== DATA SUPPLIED ==

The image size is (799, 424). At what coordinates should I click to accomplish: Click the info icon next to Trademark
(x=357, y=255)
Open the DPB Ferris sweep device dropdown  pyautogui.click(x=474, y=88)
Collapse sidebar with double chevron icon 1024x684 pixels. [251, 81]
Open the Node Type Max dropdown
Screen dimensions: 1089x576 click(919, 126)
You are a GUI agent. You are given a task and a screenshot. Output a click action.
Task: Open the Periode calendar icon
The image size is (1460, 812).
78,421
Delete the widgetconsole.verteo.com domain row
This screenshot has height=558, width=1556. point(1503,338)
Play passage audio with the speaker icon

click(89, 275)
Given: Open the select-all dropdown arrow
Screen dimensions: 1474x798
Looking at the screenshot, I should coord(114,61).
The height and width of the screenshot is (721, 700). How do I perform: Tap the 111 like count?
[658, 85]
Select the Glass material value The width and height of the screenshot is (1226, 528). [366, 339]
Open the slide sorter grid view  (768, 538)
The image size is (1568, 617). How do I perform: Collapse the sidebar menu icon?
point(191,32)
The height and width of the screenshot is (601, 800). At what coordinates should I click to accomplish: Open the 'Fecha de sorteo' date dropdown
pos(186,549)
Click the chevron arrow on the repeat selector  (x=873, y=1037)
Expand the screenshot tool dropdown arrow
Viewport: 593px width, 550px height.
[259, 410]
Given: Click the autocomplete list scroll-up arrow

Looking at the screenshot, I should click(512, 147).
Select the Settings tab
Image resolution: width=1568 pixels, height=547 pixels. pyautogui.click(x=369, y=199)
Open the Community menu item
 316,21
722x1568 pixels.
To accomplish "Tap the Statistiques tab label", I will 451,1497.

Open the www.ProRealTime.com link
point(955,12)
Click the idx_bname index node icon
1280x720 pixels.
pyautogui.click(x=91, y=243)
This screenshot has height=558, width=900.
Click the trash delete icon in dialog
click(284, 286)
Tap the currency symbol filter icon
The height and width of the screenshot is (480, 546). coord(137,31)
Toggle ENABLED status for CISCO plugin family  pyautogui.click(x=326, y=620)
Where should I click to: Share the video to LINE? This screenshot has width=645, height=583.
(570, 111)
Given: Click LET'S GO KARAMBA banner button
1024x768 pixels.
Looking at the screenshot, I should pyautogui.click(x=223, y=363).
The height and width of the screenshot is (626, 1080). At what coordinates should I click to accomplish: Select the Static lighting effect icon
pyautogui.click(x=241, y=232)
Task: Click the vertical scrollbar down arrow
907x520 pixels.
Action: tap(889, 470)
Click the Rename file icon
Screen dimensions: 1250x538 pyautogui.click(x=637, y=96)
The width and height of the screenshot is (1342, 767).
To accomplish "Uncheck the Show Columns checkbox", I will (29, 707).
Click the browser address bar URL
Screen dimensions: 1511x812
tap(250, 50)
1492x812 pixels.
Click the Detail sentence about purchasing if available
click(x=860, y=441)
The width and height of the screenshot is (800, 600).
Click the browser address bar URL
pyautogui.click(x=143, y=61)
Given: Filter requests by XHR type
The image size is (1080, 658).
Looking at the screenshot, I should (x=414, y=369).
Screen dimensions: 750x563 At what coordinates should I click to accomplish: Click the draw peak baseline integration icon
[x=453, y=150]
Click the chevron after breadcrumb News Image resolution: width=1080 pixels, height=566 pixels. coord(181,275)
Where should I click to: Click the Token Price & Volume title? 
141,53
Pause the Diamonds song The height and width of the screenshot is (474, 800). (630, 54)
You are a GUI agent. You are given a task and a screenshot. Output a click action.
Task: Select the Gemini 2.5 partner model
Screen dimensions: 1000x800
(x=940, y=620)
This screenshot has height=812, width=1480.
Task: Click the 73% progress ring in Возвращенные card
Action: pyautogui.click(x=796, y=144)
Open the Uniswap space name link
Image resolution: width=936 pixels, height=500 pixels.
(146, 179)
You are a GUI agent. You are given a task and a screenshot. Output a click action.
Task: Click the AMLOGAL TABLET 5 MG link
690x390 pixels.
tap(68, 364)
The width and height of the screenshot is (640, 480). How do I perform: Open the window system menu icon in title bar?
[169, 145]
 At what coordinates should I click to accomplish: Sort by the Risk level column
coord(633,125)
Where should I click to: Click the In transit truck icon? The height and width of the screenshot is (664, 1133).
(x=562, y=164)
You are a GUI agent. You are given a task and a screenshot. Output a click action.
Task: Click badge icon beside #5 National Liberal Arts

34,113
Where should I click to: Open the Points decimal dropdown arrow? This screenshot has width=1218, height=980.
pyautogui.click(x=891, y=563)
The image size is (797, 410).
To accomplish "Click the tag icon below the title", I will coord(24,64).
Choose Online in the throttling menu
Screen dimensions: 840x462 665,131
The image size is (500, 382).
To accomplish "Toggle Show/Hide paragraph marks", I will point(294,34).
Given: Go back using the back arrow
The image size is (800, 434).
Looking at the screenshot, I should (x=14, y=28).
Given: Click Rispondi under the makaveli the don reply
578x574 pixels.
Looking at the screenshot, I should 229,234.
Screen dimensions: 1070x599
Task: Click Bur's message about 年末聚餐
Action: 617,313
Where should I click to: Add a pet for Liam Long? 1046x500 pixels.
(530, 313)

===

◆ **WORK INSTRUCTIONS**
Please transcribe every entry above exactly as it appears.

◆ **SOLVED EXERCISE**
The image size is (799, 424). At what coordinates should I click to accomplish: Click the info icon next to Trademark
(x=357, y=255)
Open the DPB Ferris sweep device dropdown  pyautogui.click(x=474, y=88)
Collapse sidebar with double chevron icon 1024x684 pixels. [251, 81]
Open the Node Type Max dropdown
Screen dimensions: 1089x576 click(919, 126)
You are a GUI agent. You are given a task and a screenshot. Output a click action.
Task: Open the Periode calendar icon
The image size is (1460, 812).
78,421
Delete the widgetconsole.verteo.com domain row
This screenshot has height=558, width=1556. point(1503,338)
Play passage audio with the speaker icon

click(89, 275)
Given: Open the select-all dropdown arrow
Screen dimensions: 1474x798
Looking at the screenshot, I should coord(114,61).
The height and width of the screenshot is (721, 700). How do I perform: Tap the 111 like count?
[658, 85]
Select the Glass material value The width and height of the screenshot is (1226, 528). [366, 339]
Open the slide sorter grid view  (768, 538)
The image size is (1568, 617). How do I perform: Collapse the sidebar menu icon?
point(191,32)
The height and width of the screenshot is (601, 800). At what coordinates should I click to accomplish: Open the 'Fecha de sorteo' date dropdown
pos(186,549)
Click the chevron arrow on the repeat selector  (x=873, y=1037)
Expand the screenshot tool dropdown arrow
Viewport: 593px width, 550px height.
[259, 410]
Given: Click the autocomplete list scroll-up arrow

Looking at the screenshot, I should click(512, 147).
Select the Settings tab
Image resolution: width=1568 pixels, height=547 pixels. pyautogui.click(x=369, y=199)
Open the Community menu item
 316,21
722x1568 pixels.
To accomplish "Tap the Statistiques tab label", I will 451,1497.

Open the www.ProRealTime.com link
point(955,12)
Click the idx_bname index node icon
1280x720 pixels.
pyautogui.click(x=91, y=243)
This screenshot has height=558, width=900.
Click the trash delete icon in dialog
click(284, 286)
Tap the currency symbol filter icon
The height and width of the screenshot is (480, 546). coord(137,31)
Toggle ENABLED status for CISCO plugin family  pyautogui.click(x=326, y=620)
Where should I click to: Share the video to LINE? This screenshot has width=645, height=583.
(570, 111)
Given: Click LET'S GO KARAMBA banner button
1024x768 pixels.
Looking at the screenshot, I should pyautogui.click(x=223, y=363).
The height and width of the screenshot is (626, 1080). At what coordinates should I click to accomplish: Select the Static lighting effect icon
pyautogui.click(x=241, y=232)
Task: Click the vertical scrollbar down arrow
907x520 pixels.
Action: tap(889, 470)
Click the Rename file icon
Screen dimensions: 1250x538 pyautogui.click(x=637, y=96)
The width and height of the screenshot is (1342, 767).
To accomplish "Uncheck the Show Columns checkbox", I will (29, 707).
Click the browser address bar URL
Screen dimensions: 1511x812
tap(250, 50)
1492x812 pixels.
Click the Detail sentence about purchasing if available
click(x=860, y=441)
The width and height of the screenshot is (800, 600).
Click the browser address bar URL
pyautogui.click(x=143, y=61)
Given: Filter requests by XHR type
The image size is (1080, 658).
Looking at the screenshot, I should (x=414, y=369).
Screen dimensions: 750x563 At what coordinates should I click to accomplish: Click the draw peak baseline integration icon
[x=453, y=150]
Click the chevron after breadcrumb News Image resolution: width=1080 pixels, height=566 pixels. coord(181,275)
Where should I click to: Click the Token Price & Volume title? 
141,53
Pause the Diamonds song The height and width of the screenshot is (474, 800). (630, 54)
You are a GUI agent. You are given a task and a screenshot. Output a click action.
Task: Select the Gemini 2.5 partner model
Screen dimensions: 1000x800
(x=940, y=620)
This screenshot has height=812, width=1480.
Task: Click the 73% progress ring in Возвращенные card
Action: pyautogui.click(x=796, y=144)
Open the Uniswap space name link
Image resolution: width=936 pixels, height=500 pixels.
(146, 179)
You are a GUI agent. You are given a task and a screenshot. Output a click action.
Task: Click the AMLOGAL TABLET 5 MG link
690x390 pixels.
tap(68, 364)
The width and height of the screenshot is (640, 480). How do I perform: Open the window system menu icon in title bar?
[169, 145]
 At what coordinates should I click to accomplish: Sort by the Risk level column
coord(633,125)
Where should I click to: Click the In transit truck icon? The height and width of the screenshot is (664, 1133).
(x=562, y=164)
You are a GUI agent. You are given a task and a screenshot. Output a click action.
Task: Click badge icon beside #5 National Liberal Arts

34,113
Where should I click to: Open the Points decimal dropdown arrow? This screenshot has width=1218, height=980.
pyautogui.click(x=891, y=563)
The image size is (797, 410).
To accomplish "Click the tag icon below the title", I will coord(24,64).
Choose Online in the throttling menu
Screen dimensions: 840x462 665,131
The image size is (500, 382).
To accomplish "Toggle Show/Hide paragraph marks", I will point(294,34).
Given: Go back using the back arrow
The image size is (800, 434).
Looking at the screenshot, I should (x=14, y=28).
Given: Click Rispondi under the makaveli the don reply
578x574 pixels.
Looking at the screenshot, I should 229,234.
Screen dimensions: 1070x599
Task: Click Bur's message about 年末聚餐
Action: 617,313
Where should I click to: Add a pet for Liam Long? 1046x500 pixels.
(530, 313)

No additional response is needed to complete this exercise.